Leaving out the pictures, print exactly the lines from the one holding "The height and" to the last line of the entries below, both included, and nothing more.

• Stored data
========================================================================
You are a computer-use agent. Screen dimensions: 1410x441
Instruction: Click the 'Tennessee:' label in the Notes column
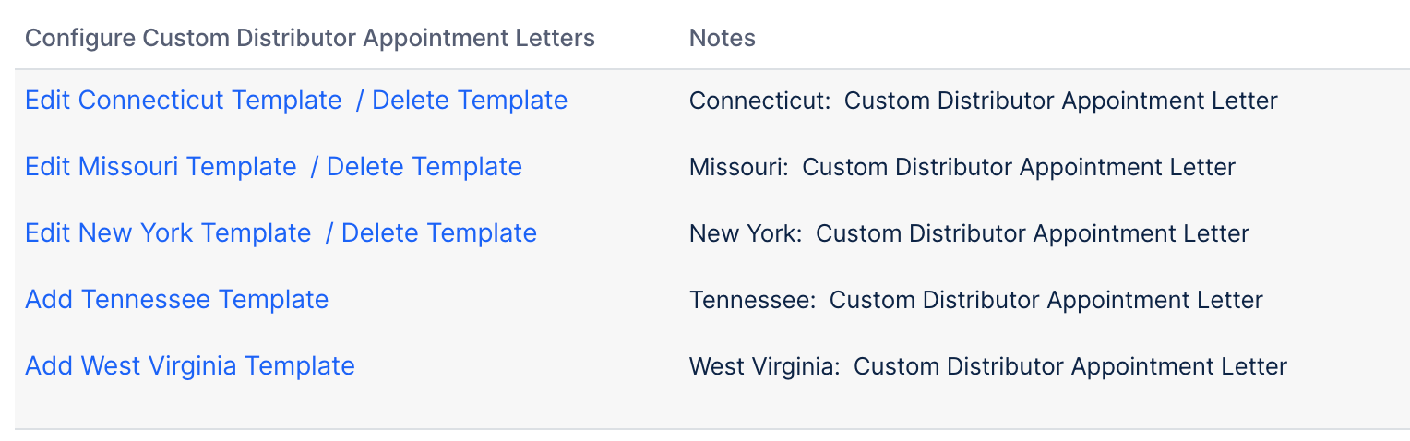click(x=753, y=300)
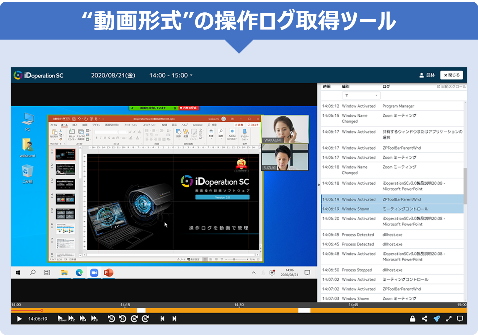This screenshot has width=478, height=335.
Task: Select the 14:06:19 Window Shown log row
Action: (392, 209)
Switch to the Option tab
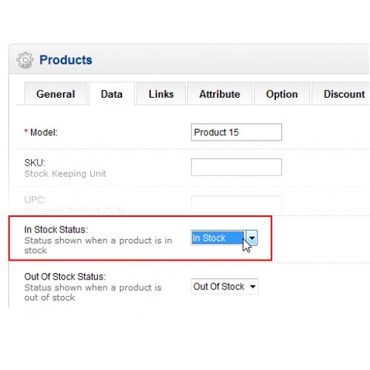 282,94
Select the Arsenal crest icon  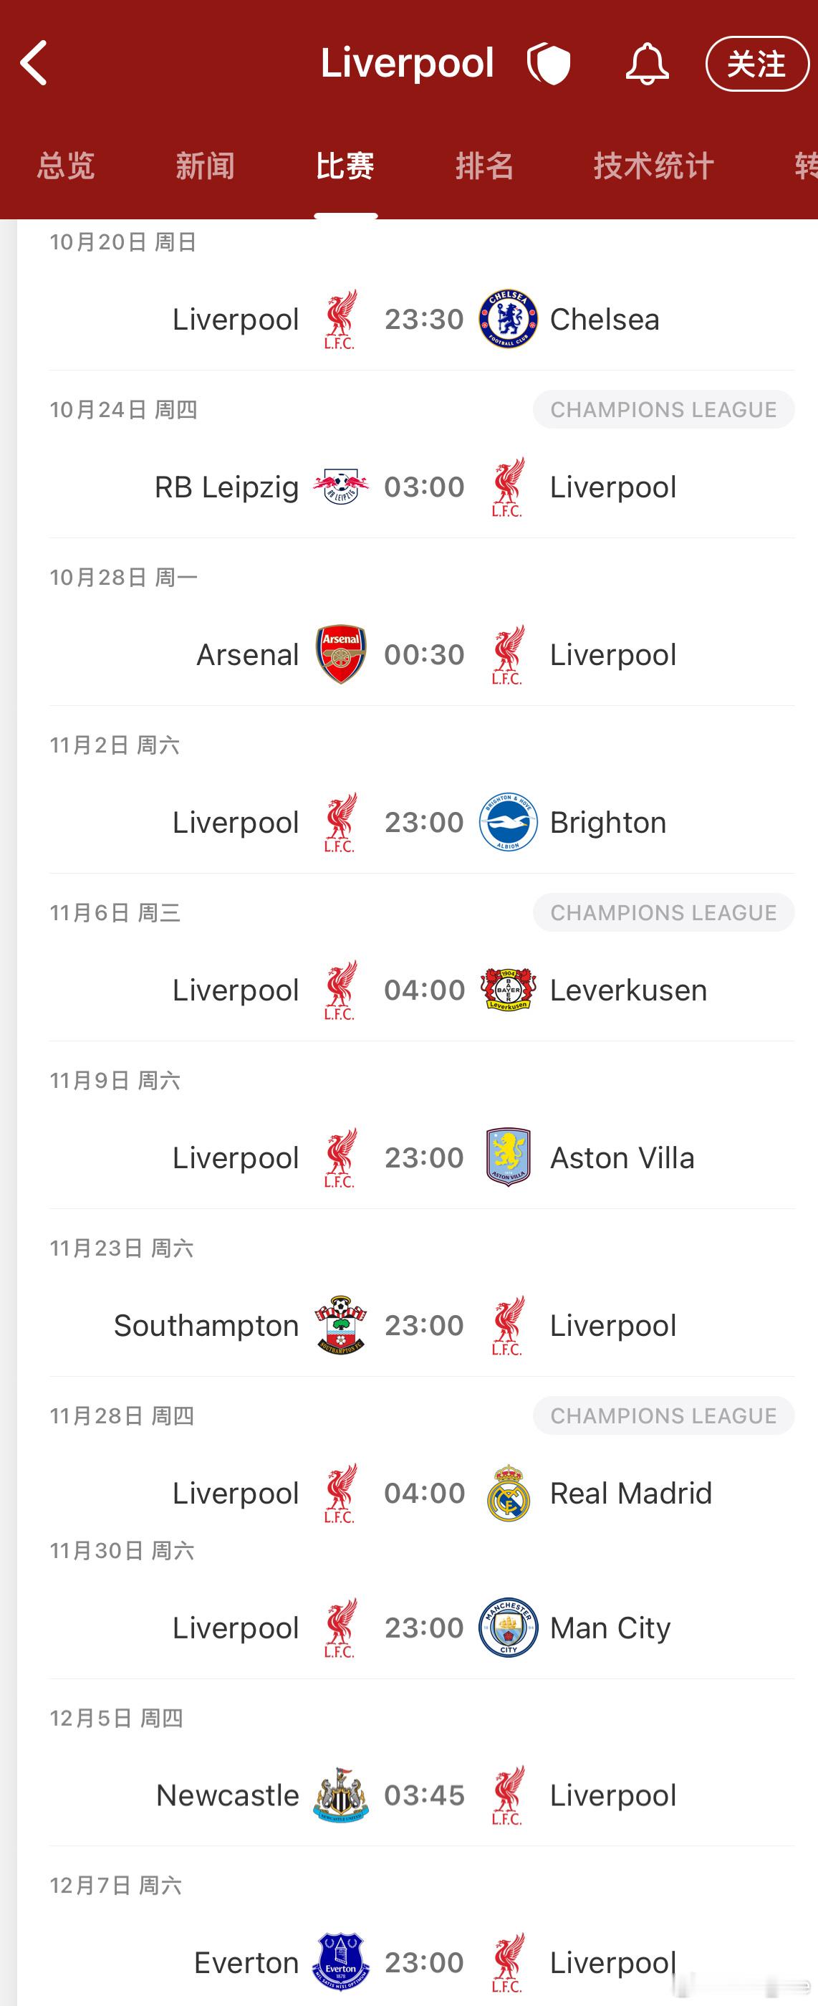pyautogui.click(x=341, y=654)
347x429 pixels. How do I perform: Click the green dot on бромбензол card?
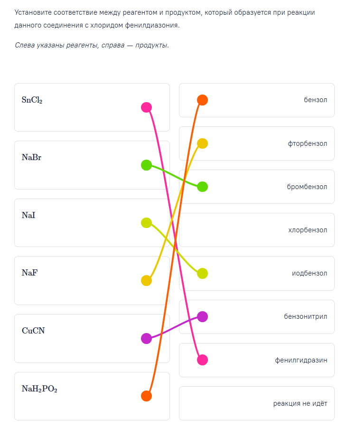coord(202,187)
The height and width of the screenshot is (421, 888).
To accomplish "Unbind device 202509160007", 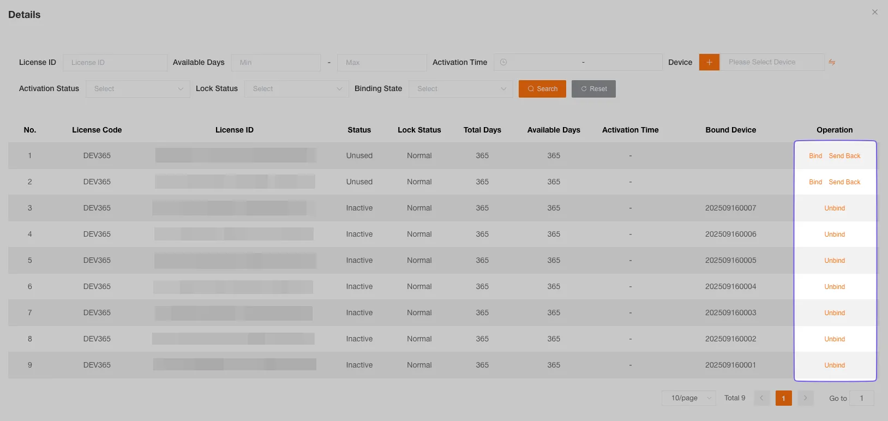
========================================================================
• FINAL ANSWER
The height and width of the screenshot is (421, 888).
To accomplish "Unbind device 202509160007", 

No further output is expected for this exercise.